Vor einem Friseursalon in der Münchener Strasse steht ein bulliger Typ und telefoniert, während er seine Gesichtsmaske einwirken lässt. Mit Extrakten von Tiefseealgen, sein Gesicht sieht aus wie mit olivgrüner Zahnpasta angeschmiert; wie aus dem Horrorfilm, den wir gestern spät noch zuende geschaut.

Heute früh herrliches Morgenrot. Den Tag über blieb es hell und lind. Sonnenuntergang auch nicht zu vergessen. Rings um das Dachgeschoss des Marriott hatte sich minutenlang eine himbeerzarte Korona gebildet. Wie von der knallend roten Leuchtschrift verströmt.

22.11.2019

Ich bin gern unter fahrendem Volk — Musiker, Theater, Filmer: wandernde Künstlergruppen sind mir die angenehmste Gesellschaft. Man fügt sich auf Zeit. Und erfährt vor allem so viel, was aus allen Himmelsrichtungen hergeholt an einen herangetragen wird. Andreas Koch meinte neulich erst wieder, ich sei ein Nomade. Er selbst wiederum so verwurzelt und sesshaft, wie ich es mir von meiner Natur aus nicht vorstellen könnte. Woher er das nimmt? Er hat mein jehnisches Wesen erkannt. Jedenfalls erzählte mir die Maskenbildnerin, die ansonsten nicht in Weilmünster, sondern in München arbeitet, dass die Moderatoren meiner Lieblingssendung «Wetter vor acht» nach Neujahr die Sendung in Frankfurt aufzeichnen werden, weil die Aegide dann beim Hessischen Rundfunk steht. Das betrifft natürlich vor allem Claudia Kleinert. Vielleicht entdecke ich sie dann samstags auf dem Erzeugermarkt, wie neulich schon den Tatortkommissar? Auch interessant: Die HD-Technologie stellt die Maskenbildner vor die Herausforderung, die Oberfläche der Moderatorengesichter vor dem überscharfen Kamerauge in Schutz zu nehmen. Es gibt wohl sogar Puder und Abdeckpaste, die als speziell für HD-Optik vermarktet wird, aber die bringt es dann auch nicht. Gut ist HD, laut Expertise der fahrenden Filmer, für Tierdokumentationen und Landschaft. Für die Zurschaustellung des menschlichen Schönheitsideals definitiv nicht. (Und was ein Hirschkäfer von seinem Image in HD hält, bleibt sein Geheimnis.)

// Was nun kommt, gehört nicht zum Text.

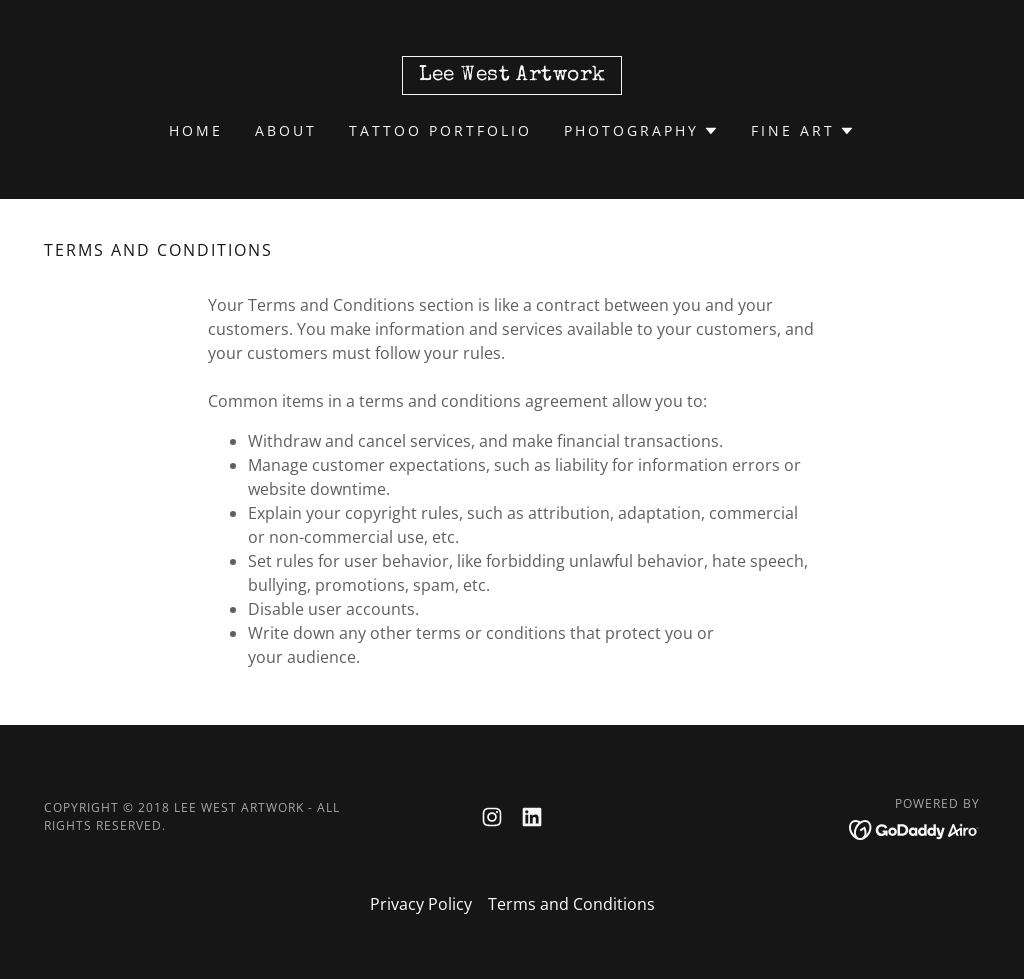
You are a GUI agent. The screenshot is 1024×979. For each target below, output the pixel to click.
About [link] (286, 130)
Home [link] (196, 130)
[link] (512, 74)
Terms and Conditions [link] (571, 904)
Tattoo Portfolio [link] (440, 130)
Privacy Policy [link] (421, 904)
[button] (641, 131)
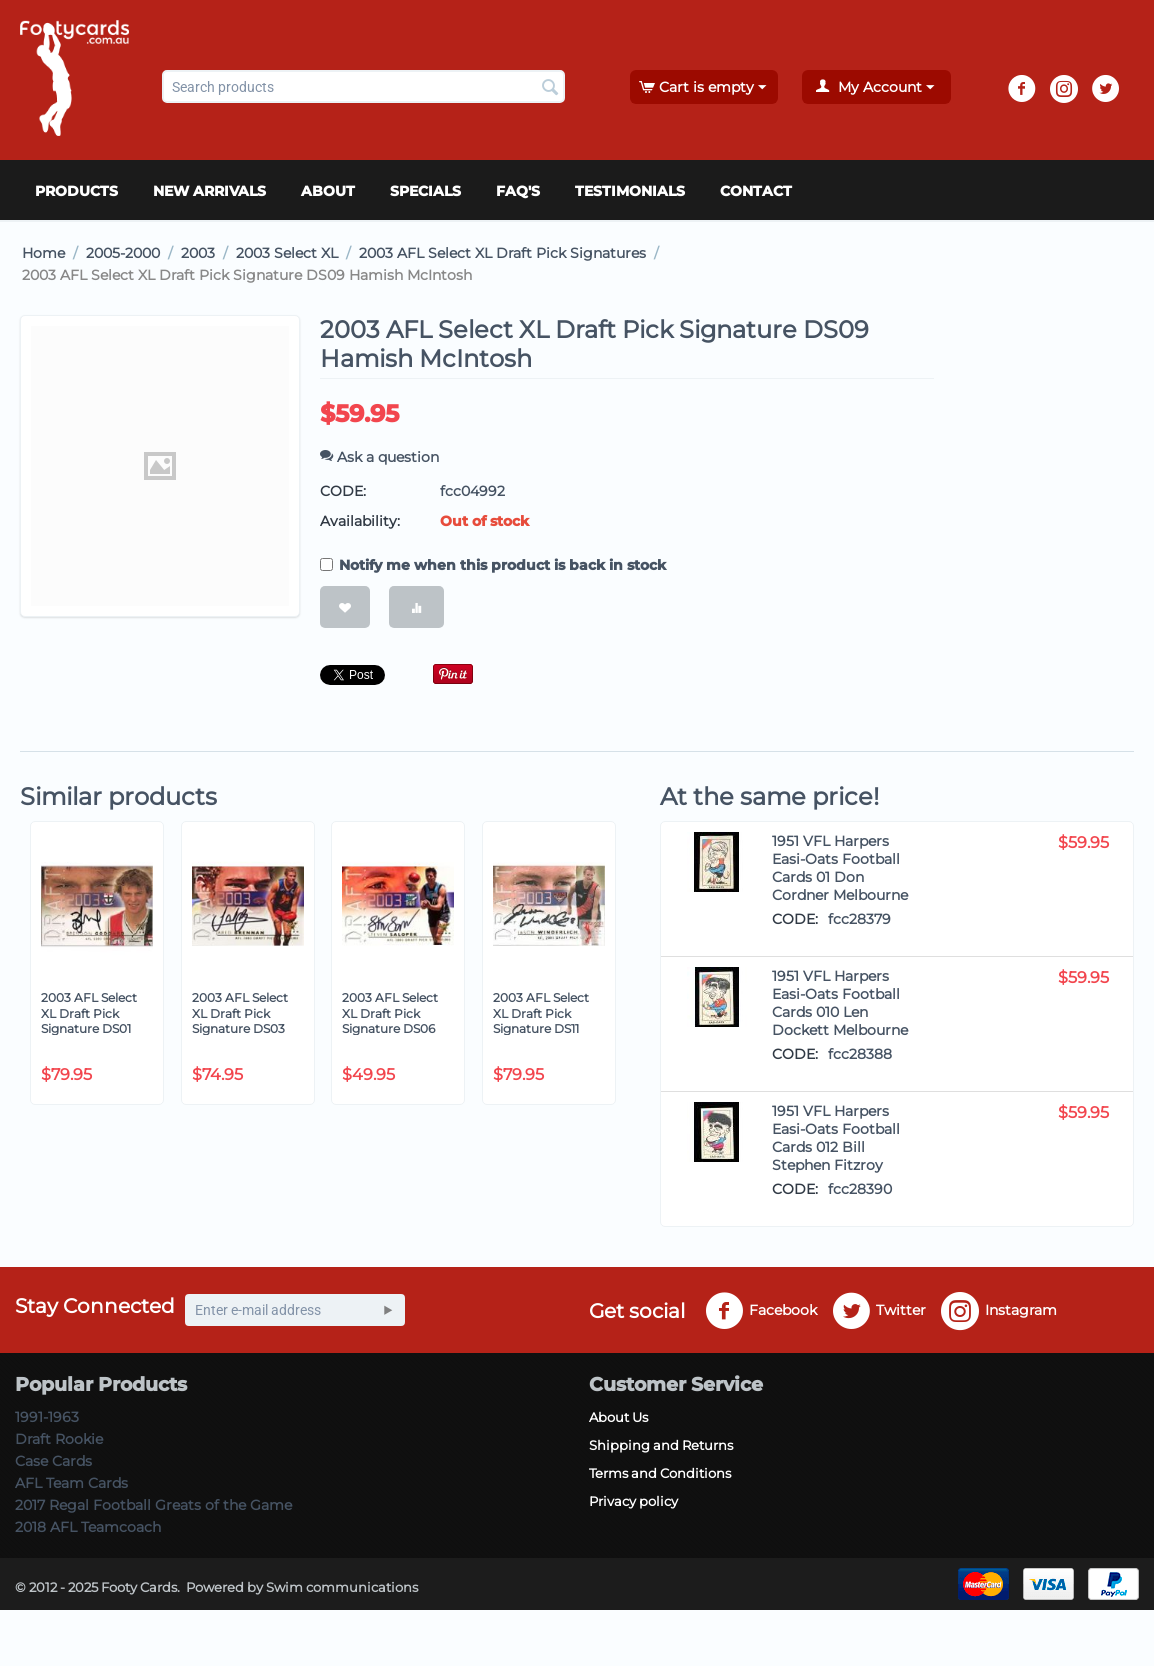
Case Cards (53, 1461)
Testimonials (630, 191)
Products (76, 191)
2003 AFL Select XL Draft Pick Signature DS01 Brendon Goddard (95, 1021)
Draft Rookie (59, 1439)
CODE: (343, 491)
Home (43, 253)
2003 (198, 253)
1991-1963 (47, 1417)
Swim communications (342, 1587)
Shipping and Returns (661, 1445)
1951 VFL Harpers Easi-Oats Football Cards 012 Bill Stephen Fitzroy (836, 1138)
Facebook (761, 1311)
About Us (618, 1417)
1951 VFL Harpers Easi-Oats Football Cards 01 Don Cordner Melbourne (840, 868)
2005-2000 (123, 253)
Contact (756, 191)
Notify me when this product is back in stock (493, 565)
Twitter (879, 1311)
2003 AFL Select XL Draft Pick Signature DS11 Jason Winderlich (544, 1021)
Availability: (360, 521)
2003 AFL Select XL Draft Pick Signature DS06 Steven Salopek (390, 1021)
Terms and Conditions (660, 1473)
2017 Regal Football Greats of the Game (153, 1505)
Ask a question (379, 457)
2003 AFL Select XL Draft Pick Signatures (502, 253)
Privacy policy (633, 1501)
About (328, 191)
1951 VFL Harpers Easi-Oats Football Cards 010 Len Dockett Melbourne (840, 1003)
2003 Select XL (287, 253)
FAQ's (518, 191)
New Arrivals (209, 191)
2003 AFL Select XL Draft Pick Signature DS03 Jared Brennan (240, 1021)
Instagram (999, 1311)
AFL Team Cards (71, 1483)
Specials (425, 191)
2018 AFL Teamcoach (88, 1527)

Jetzt ist die städtische Natur hier auf dem Höhepunkt der herbstlichen Idylle. Gestern nachmittag in der Taunusanlage waren die Flächen quittengelb vom Laub der Ginko-Bäume bedeckt. Und aus dem Vlies ragten die Eiben schweigend und dunkel, spiegelnd die Türme ringsum. Zum Idyllischen trägt freilich noch bei, dass in diesem Park sämtliche Passanten in dunkelblaue Anzüge gekleidet sind — wie sie alle so einherschreiten im Herbstlicht; über güldenem Grund.

In der Abendschau zeigten sie einen Bericht von den Weihnachtsmarktvorbereitungen zu Rottweil: Der parteilose Bürgermeister hat mehrere jeweils anderthalb Tonnen schwere Betonskulpturen eines Rottweilerrüden giessen lassen, die als Terrorblocker in der Einfahrtszone des Marktplatzes aufgestellt werden.

Aber selbst als alle noch Ritter waren, kam halt einer, der den Dosenöffner erfunden hatte.